__TASK OBJECTIVE__:
Find the word "label" in the data, then copy each line where it is found.

[Opening MATERIALS PROVIDED section]

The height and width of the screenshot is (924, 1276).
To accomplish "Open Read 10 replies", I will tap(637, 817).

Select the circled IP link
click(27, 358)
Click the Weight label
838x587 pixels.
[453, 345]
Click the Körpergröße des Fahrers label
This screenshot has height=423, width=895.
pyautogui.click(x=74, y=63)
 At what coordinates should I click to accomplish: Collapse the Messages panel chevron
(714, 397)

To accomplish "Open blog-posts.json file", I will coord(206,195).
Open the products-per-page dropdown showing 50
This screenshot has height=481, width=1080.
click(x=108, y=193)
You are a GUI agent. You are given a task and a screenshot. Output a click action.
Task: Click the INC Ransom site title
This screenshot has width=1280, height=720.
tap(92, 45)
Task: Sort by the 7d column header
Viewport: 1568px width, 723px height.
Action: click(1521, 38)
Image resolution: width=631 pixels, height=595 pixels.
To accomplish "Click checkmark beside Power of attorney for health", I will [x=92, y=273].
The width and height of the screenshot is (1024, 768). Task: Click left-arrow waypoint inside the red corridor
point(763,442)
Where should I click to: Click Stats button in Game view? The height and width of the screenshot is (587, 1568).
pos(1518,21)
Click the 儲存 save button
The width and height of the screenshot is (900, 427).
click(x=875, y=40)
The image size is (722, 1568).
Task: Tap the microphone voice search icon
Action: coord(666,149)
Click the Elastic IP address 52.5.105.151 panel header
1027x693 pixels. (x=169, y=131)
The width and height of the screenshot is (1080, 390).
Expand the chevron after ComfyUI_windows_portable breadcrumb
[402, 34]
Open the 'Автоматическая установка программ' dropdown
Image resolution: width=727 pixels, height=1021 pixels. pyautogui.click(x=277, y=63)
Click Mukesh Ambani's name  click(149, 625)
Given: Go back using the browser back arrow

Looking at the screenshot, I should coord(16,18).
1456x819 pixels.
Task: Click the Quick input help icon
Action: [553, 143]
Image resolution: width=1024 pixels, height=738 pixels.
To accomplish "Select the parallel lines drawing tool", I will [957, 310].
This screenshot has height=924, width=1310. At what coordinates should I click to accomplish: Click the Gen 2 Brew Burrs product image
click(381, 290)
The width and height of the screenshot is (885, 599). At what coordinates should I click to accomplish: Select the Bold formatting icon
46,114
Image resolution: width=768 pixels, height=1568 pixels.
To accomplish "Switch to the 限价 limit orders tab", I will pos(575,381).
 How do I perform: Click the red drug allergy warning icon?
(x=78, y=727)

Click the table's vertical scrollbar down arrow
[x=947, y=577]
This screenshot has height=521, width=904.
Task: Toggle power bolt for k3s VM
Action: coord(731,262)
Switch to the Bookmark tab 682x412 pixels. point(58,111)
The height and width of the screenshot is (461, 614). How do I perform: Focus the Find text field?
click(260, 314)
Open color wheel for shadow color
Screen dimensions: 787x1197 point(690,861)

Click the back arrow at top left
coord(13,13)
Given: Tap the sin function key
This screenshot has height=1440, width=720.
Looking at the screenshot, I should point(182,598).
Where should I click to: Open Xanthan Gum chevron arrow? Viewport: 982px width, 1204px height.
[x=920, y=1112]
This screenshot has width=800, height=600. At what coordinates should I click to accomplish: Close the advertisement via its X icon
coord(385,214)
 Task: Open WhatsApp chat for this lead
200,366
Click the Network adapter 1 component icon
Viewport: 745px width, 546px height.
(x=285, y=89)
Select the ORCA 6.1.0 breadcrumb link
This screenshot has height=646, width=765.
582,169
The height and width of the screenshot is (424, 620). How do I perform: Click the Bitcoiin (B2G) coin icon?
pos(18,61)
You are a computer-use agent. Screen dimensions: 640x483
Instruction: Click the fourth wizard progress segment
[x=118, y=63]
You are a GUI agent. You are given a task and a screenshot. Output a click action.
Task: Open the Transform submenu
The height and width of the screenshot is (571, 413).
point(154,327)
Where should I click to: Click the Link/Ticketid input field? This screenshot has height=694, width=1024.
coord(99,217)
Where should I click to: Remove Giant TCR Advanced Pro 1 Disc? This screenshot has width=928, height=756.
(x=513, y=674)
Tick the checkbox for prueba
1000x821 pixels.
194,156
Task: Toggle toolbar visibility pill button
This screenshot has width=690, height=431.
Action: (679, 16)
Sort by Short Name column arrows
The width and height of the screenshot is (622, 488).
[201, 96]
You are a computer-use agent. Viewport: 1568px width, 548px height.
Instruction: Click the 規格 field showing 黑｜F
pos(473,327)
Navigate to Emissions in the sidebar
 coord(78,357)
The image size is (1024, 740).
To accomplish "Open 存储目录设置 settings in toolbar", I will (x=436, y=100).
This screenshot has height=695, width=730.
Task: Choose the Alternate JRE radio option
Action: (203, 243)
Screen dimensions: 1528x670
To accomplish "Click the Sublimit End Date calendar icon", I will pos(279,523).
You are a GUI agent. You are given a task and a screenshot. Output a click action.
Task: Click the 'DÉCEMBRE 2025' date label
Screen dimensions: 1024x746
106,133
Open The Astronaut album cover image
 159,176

[Closing MATERIALS PROVIDED section]

__FINAL ANSWER__:
Click the Weight label
Click the Körpergröße des Fahrers label
Task: Click the 'DÉCEMBRE 2025' date label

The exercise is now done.